Encore un rapport super(fétatoire)

Publié le 04/08/2017

Ruralite > Transports >

Infrastructures. Le sénateur Michel Delebarre a remis à la ministre chargée des Transports un rapport de 56 pages pour dire que le barreau LGV Poitiers-Limoges était définitivement enterré mais que le TER ferait l’affaire.

En pleine torpeur estivale, Élisabeth Borne, ministre chargée des Transports, a rendu public le rapport de Michel Delebarre sur « l’accessibilité du Limousin et des territoires limitrophes ». Le document de 56 pages (comprenant de nombreuses redites) avait été commandé par Manuel Valls, alors Premier ministre, en décembre 2016. Depuis l’annulation de la DUP de la LGV Limoges-Poitiers par le Conseil d’État en avril 2016, le gouvernement avait pris soin de ne pas enterrer définitivement ce projet avant les échéances électorales.

Lors de la rencontre entre Jean-Claude Leblois, président du Conseil départemental de la Haute-Vienne, et Michel Delebarre, sénateur du Nord, « on avait reparlé de l’annulation de la DUP et on pressentait bien que c’était la fin de la LGV » raconte Stéphane Delautrette, vice-président du Conseil départemental en charge des routes et des déplacements.

Malgré les travaux réalisés sur la ligne TER Limoges-Poitiers, son état reste vétuste.

Le non-raccordement de Limoges au réseau ferré à très grande vitesse étant acté, le sénateur développe dans son rapport une idée de remplacement des plus fantaisistes : « L’hypothèse retenue est celle de la modernisation de la ligne existante entre Poitiers et Limoges afin de faire circuler sur cette voie non seulement des TER plus rapides mais également des rames TGV. Ces dernières devraient être, à terme, à même de relier les deux anciennes capitales régionales dans un temps plus ou moins proche d’une heure, selon que des aménagements plus ou moins lourds sont apportés à la ligne classique. »

À aucun moment le document n’indique comment la ligne TER Limoges-Poitiers, souvent montrée du doigt pour sa vétusté, pourrait devenir une ligne capable de recevoir des rames TGV roulant assez vite pour faire en une heure un trajet que les TER parcourent actuellement en 1 h 45.

Le TER pour du TGV

Selon Gérard Vandenbroucke, président de Limoges Métropole, les études faites sur cette ligne non électrifiée pour la mettre seulement au niveau d’une bonne circulation des TER (qui sur certaines sections sont limités à 40 km/h) avaient estimé, il y a presque dix ans maintenant, que la facture dépasserait les 800 millions d’euros. Quel serait le coût pour y faire rouler des trains à grande vitesse ? Il semble improbable qu’il soit de beaucoup inférieur au 1,65 milliard d’euros estimé en 2012 sur la LGV Poitiers-Limoges.

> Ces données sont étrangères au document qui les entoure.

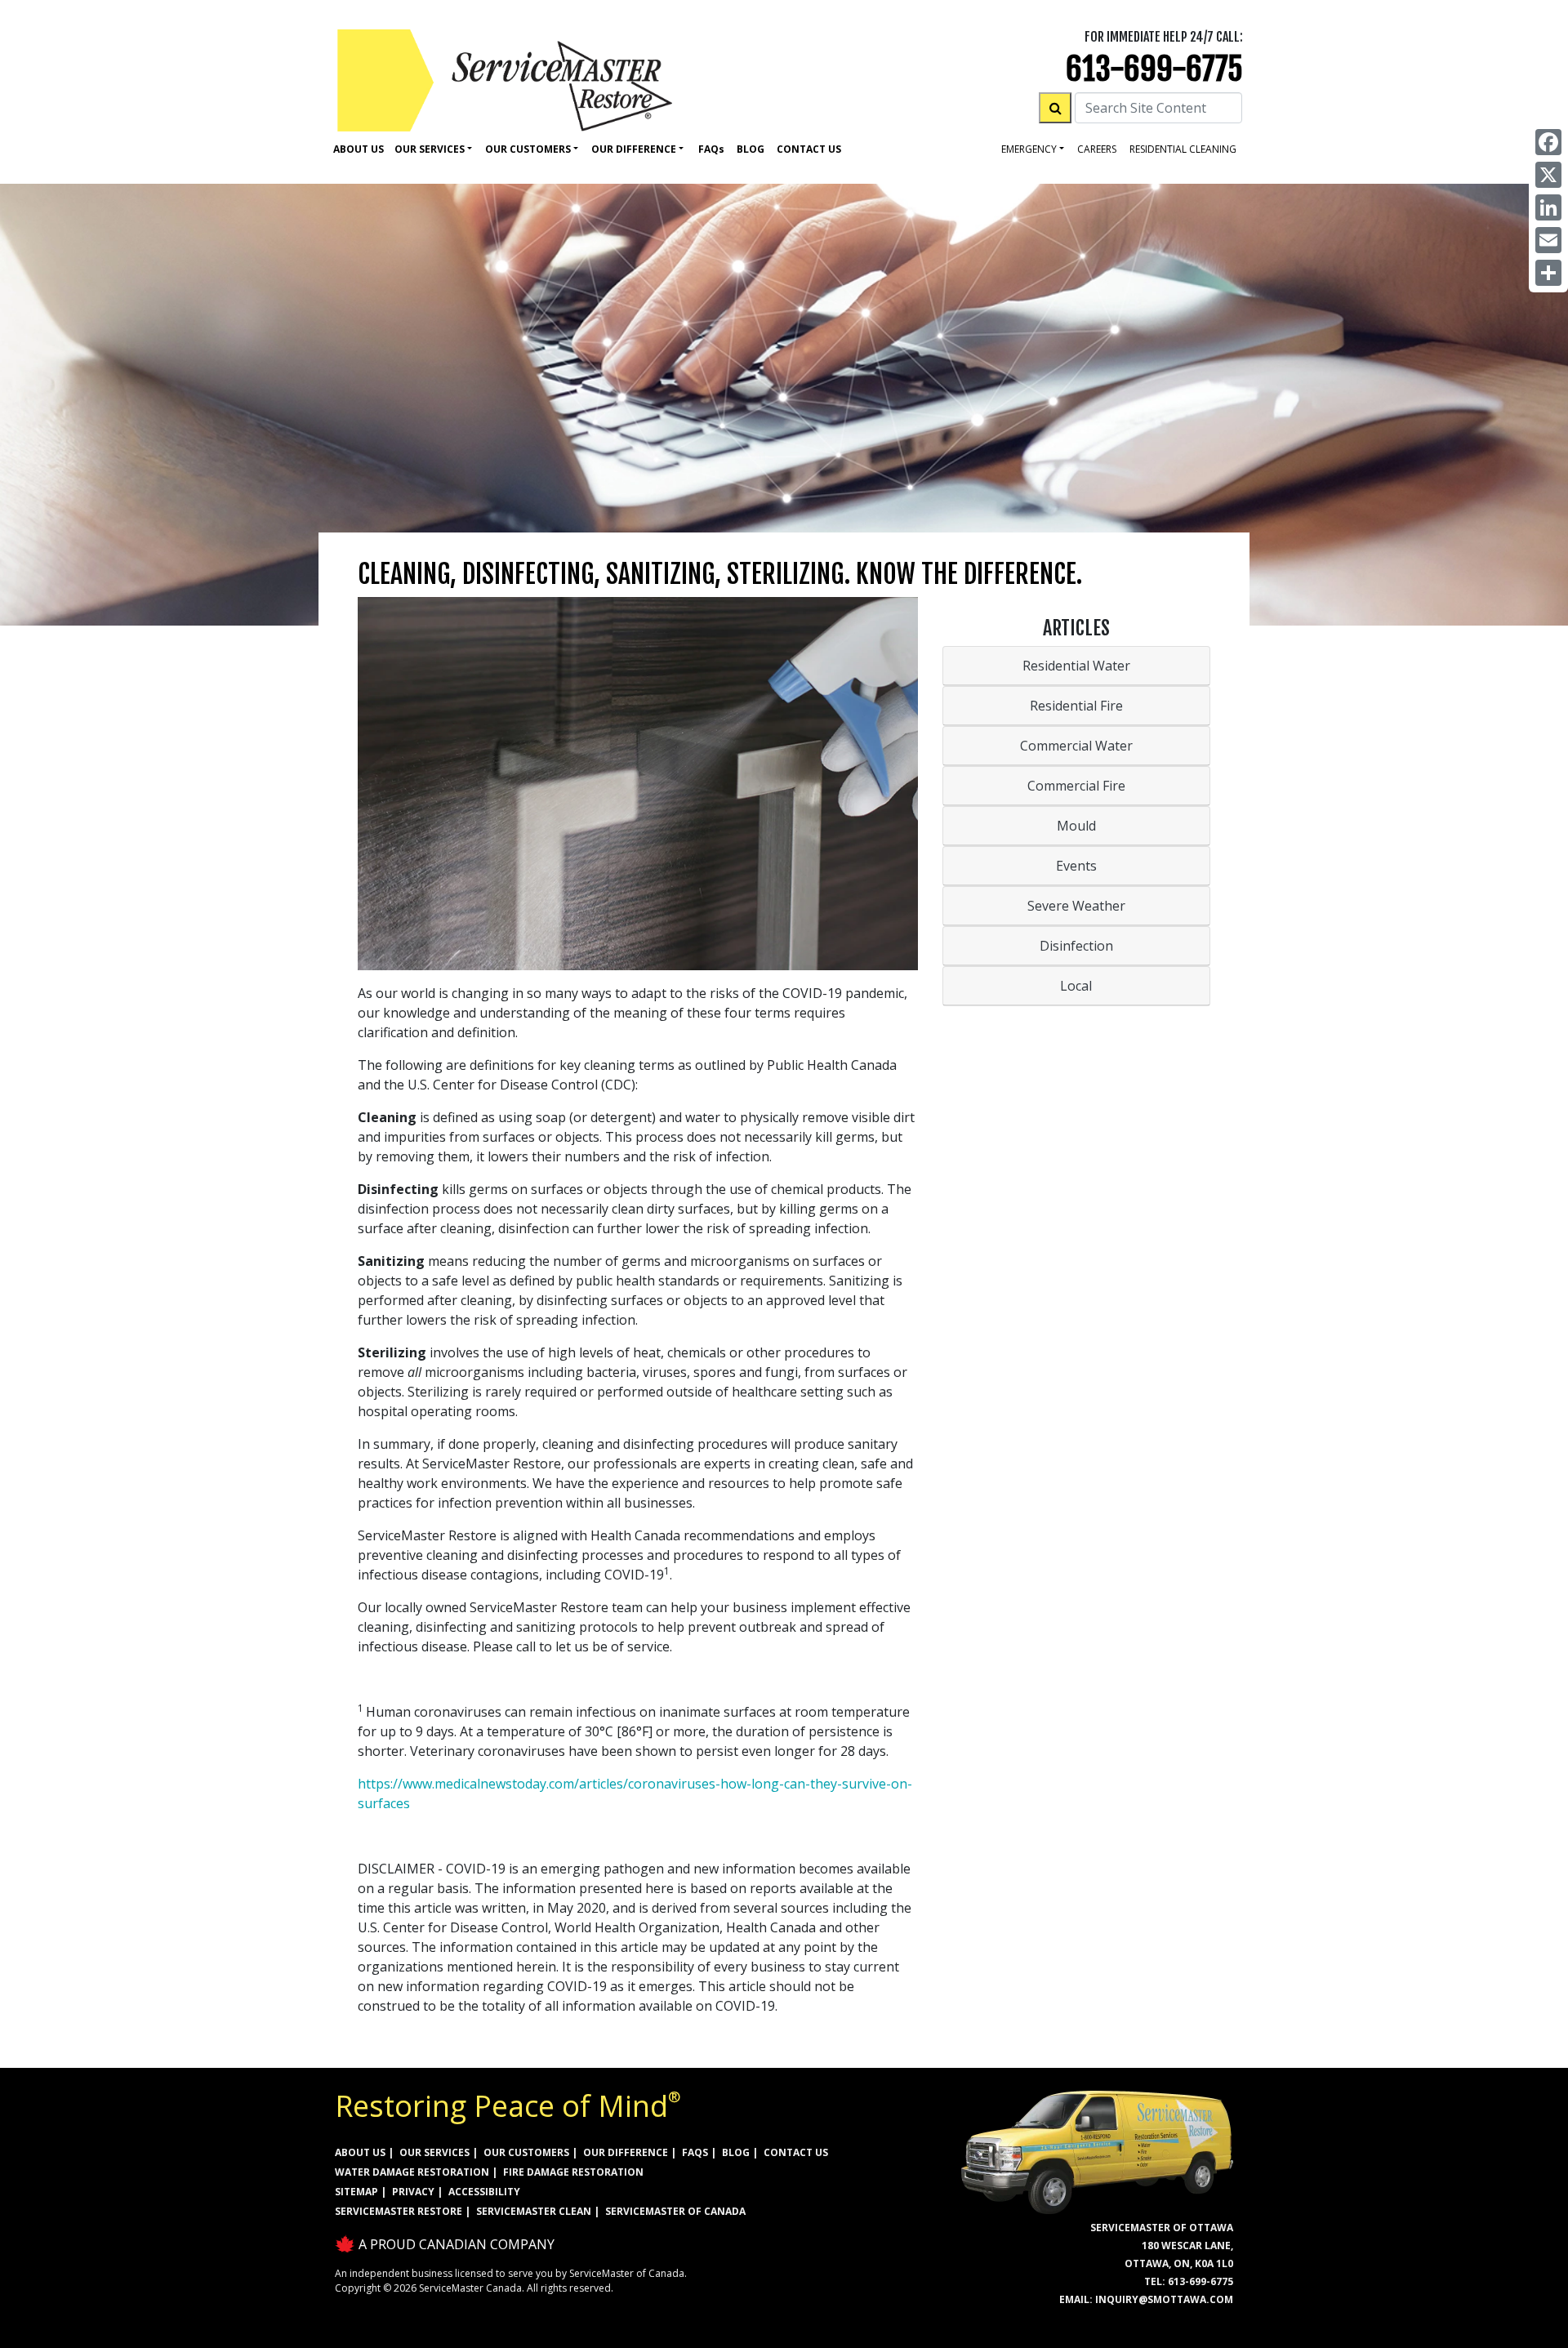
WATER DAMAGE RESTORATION (412, 2172)
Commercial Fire (1076, 786)
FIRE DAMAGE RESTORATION (573, 2172)
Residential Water (1076, 666)
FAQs (695, 2152)
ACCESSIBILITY (484, 2192)
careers (1096, 149)
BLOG (736, 2152)
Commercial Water (1076, 746)
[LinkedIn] (1548, 207)
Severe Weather (1076, 906)
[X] (1548, 174)
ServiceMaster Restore (398, 2211)
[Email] (1548, 240)
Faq (711, 149)
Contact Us (809, 149)
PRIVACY (413, 2192)
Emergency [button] (1029, 149)
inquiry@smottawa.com (1164, 2299)
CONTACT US (796, 2152)
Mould (1076, 826)
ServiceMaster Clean (533, 2211)
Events (1076, 866)
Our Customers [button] (528, 149)
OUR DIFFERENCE (625, 2152)
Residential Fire (1076, 706)
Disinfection (1076, 946)
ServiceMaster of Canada (675, 2211)
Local (1076, 986)
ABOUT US (360, 2152)
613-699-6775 (1154, 69)
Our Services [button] (429, 149)
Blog (750, 149)
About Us (358, 149)
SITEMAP (356, 2192)
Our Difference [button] (633, 149)
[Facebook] (1548, 142)
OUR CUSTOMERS (526, 2152)
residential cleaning (1182, 149)
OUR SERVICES (434, 2152)
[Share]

Étrangement, cette incongruité n’a pas été relevée par le ministère des Transports, la ministre ayant tenu à saluer « la grande qualité de cette mission conduite par Michel Delebarre, dont les travaux s’inscrivent pleinement dans la démarche annoncée par le gouvernement d’apporter une réponse adaptée aux besoins de mobilité des Français en favorisant notamment la modernisation des réseaux existants ».

Réponses en 2018

Tout devrait maintenant se jouer lors des Assises de la mobilité, « qui doivent permettre d’identifier les besoins et attentes prioritaires des Français en matière de mobilité et de faire émerger de nouvelles solutions, en écoutant largement les usagers, les collectivités, les opérateurs, les acteurs économiques et les ONG, avec une attention particulière aux transports de la vie quotidienne et aux zones rurales et périurbaines ».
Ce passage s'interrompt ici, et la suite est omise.